Every line of the material has to be retyped exactly.
Segment Start: Available data
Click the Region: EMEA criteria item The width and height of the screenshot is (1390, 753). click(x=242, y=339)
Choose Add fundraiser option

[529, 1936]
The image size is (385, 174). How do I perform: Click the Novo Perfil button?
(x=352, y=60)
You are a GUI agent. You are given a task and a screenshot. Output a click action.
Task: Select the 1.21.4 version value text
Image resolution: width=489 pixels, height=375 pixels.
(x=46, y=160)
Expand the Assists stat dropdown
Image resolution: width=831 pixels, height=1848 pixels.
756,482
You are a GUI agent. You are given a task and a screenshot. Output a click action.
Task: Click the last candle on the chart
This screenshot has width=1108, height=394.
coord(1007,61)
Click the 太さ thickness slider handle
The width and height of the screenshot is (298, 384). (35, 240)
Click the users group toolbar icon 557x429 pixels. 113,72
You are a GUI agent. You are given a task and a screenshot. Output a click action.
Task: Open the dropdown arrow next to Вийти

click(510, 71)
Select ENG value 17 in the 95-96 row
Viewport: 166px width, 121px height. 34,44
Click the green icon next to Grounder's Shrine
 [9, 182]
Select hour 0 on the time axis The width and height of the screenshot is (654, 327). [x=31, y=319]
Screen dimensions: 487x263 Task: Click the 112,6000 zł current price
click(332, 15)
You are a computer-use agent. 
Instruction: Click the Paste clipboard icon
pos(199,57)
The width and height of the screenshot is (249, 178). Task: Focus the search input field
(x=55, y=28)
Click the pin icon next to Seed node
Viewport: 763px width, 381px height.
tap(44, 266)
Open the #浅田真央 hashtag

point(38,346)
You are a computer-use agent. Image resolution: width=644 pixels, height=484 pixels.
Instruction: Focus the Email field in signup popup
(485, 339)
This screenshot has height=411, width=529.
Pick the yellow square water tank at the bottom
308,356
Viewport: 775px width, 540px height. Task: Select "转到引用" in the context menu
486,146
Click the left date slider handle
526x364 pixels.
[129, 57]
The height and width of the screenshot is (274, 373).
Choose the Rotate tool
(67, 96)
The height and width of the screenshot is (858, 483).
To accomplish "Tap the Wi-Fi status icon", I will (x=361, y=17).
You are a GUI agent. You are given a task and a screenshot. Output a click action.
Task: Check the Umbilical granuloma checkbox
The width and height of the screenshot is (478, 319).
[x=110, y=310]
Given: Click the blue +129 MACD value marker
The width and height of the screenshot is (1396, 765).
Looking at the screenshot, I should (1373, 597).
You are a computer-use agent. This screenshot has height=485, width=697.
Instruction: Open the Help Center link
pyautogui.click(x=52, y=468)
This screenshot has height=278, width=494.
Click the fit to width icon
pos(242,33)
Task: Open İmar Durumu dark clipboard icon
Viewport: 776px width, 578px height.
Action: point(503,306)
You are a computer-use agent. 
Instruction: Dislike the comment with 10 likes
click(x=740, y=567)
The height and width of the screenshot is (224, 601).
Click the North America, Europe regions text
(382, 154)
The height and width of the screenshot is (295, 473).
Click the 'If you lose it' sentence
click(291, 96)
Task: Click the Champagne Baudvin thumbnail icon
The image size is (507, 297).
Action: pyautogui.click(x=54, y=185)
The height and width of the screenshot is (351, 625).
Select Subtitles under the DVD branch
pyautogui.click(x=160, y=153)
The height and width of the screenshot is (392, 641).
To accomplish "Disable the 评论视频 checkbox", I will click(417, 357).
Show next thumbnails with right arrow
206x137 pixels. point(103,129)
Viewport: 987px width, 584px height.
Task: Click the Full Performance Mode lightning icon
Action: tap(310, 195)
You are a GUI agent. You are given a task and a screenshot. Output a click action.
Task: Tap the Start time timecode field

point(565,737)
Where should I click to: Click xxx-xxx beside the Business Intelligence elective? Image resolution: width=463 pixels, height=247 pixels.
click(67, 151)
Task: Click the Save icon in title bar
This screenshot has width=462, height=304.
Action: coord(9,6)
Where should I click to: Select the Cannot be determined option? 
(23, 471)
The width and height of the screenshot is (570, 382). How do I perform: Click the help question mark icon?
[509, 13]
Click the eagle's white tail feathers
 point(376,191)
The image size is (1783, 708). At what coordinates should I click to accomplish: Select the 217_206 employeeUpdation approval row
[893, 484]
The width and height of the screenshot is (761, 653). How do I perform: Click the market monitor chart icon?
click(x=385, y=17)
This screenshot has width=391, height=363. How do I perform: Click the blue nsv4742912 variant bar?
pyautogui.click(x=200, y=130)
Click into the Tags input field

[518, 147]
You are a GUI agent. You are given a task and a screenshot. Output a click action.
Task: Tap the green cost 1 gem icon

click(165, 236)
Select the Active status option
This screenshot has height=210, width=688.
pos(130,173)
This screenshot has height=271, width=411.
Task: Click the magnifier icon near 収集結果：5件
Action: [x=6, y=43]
Segment End: Available data
## Exercise solution
Click the Region: EMEA criteria item The width and height of the screenshot is (1390, 753). click(x=242, y=339)
Choose Add fundraiser option

[529, 1936]
The image size is (385, 174). How do I perform: Click the Novo Perfil button?
(x=352, y=60)
You are a GUI agent. You are given a task and a screenshot. Output a click action.
Task: Select the 1.21.4 version value text
Image resolution: width=489 pixels, height=375 pixels.
(x=46, y=160)
Expand the Assists stat dropdown
Image resolution: width=831 pixels, height=1848 pixels.
756,482
You are a GUI agent. You are given a task and a screenshot. Output a click action.
Task: Click the last candle on the chart
This screenshot has width=1108, height=394.
coord(1007,61)
Click the 太さ thickness slider handle
The width and height of the screenshot is (298, 384). (35, 240)
Click the users group toolbar icon 557x429 pixels. 113,72
You are a GUI agent. You are given a task and a screenshot. Output a click action.
Task: Open the dropdown arrow next to Вийти

click(510, 71)
Select ENG value 17 in the 95-96 row
Viewport: 166px width, 121px height. 34,44
Click the green icon next to Grounder's Shrine
 [9, 182]
Select hour 0 on the time axis The width and height of the screenshot is (654, 327). [x=31, y=319]
Screen dimensions: 487x263 Task: Click the 112,6000 zł current price
click(332, 15)
You are a computer-use agent. 
Instruction: Click the Paste clipboard icon
pos(199,57)
The width and height of the screenshot is (249, 178). Task: Focus the search input field
(x=55, y=28)
Click the pin icon next to Seed node
Viewport: 763px width, 381px height.
tap(44, 266)
Open the #浅田真央 hashtag

point(38,346)
You are a computer-use agent. Image resolution: width=644 pixels, height=484 pixels.
Instruction: Focus the Email field in signup popup
(485, 339)
This screenshot has height=411, width=529.
Pick the yellow square water tank at the bottom
308,356
Viewport: 775px width, 540px height. Task: Select "转到引用" in the context menu
486,146
Click the left date slider handle
526x364 pixels.
[129, 57]
The height and width of the screenshot is (274, 373).
Choose the Rotate tool
(67, 96)
The height and width of the screenshot is (858, 483).
To accomplish "Tap the Wi-Fi status icon", I will (x=361, y=17).
You are a GUI agent. You are given a task and a screenshot. Output a click action.
Task: Check the Umbilical granuloma checkbox
The width and height of the screenshot is (478, 319).
[x=110, y=310]
Given: Click the blue +129 MACD value marker
The width and height of the screenshot is (1396, 765).
Looking at the screenshot, I should (1373, 597).
You are a computer-use agent. This screenshot has height=485, width=697.
Instruction: Open the Help Center link
pyautogui.click(x=52, y=468)
This screenshot has height=278, width=494.
Click the fit to width icon
pos(242,33)
Task: Open İmar Durumu dark clipboard icon
Viewport: 776px width, 578px height.
Action: point(503,306)
You are a computer-use agent. 
Instruction: Dislike the comment with 10 likes
click(x=740, y=567)
The height and width of the screenshot is (224, 601).
Click the North America, Europe regions text
(382, 154)
The height and width of the screenshot is (295, 473).
Click the 'If you lose it' sentence
click(291, 96)
Task: Click the Champagne Baudvin thumbnail icon
The image size is (507, 297).
Action: pyautogui.click(x=54, y=185)
The height and width of the screenshot is (351, 625).
Select Subtitles under the DVD branch
pyautogui.click(x=160, y=153)
The height and width of the screenshot is (392, 641).
To accomplish "Disable the 评论视频 checkbox", I will click(417, 357).
Show next thumbnails with right arrow
206x137 pixels. point(103,129)
Viewport: 987px width, 584px height.
Task: Click the Full Performance Mode lightning icon
Action: tap(310, 195)
You are a GUI agent. You are given a task and a screenshot. Output a click action.
Task: Tap the Start time timecode field

point(565,737)
Where should I click to: Click xxx-xxx beside the Business Intelligence elective? Image resolution: width=463 pixels, height=247 pixels.
click(67, 151)
Task: Click the Save icon in title bar
This screenshot has width=462, height=304.
Action: coord(9,6)
Where should I click to: Select the Cannot be determined option? 
(23, 471)
The width and height of the screenshot is (570, 382). How do I perform: Click the help question mark icon?
[509, 13]
Click the eagle's white tail feathers
 point(376,191)
The image size is (1783, 708). At what coordinates should I click to accomplish: Select the 217_206 employeeUpdation approval row
[893, 484]
The width and height of the screenshot is (761, 653). How do I perform: Click the market monitor chart icon?
click(x=385, y=17)
This screenshot has width=391, height=363. How do I perform: Click the blue nsv4742912 variant bar?
pyautogui.click(x=200, y=130)
Click into the Tags input field

[518, 147]
You are a GUI agent. You are given a task and a screenshot. Output a click action.
Task: Tap the green cost 1 gem icon

click(165, 236)
Select the Active status option
This screenshot has height=210, width=688.
pos(130,173)
This screenshot has height=271, width=411.
Task: Click the magnifier icon near 収集結果：5件
Action: [x=6, y=43]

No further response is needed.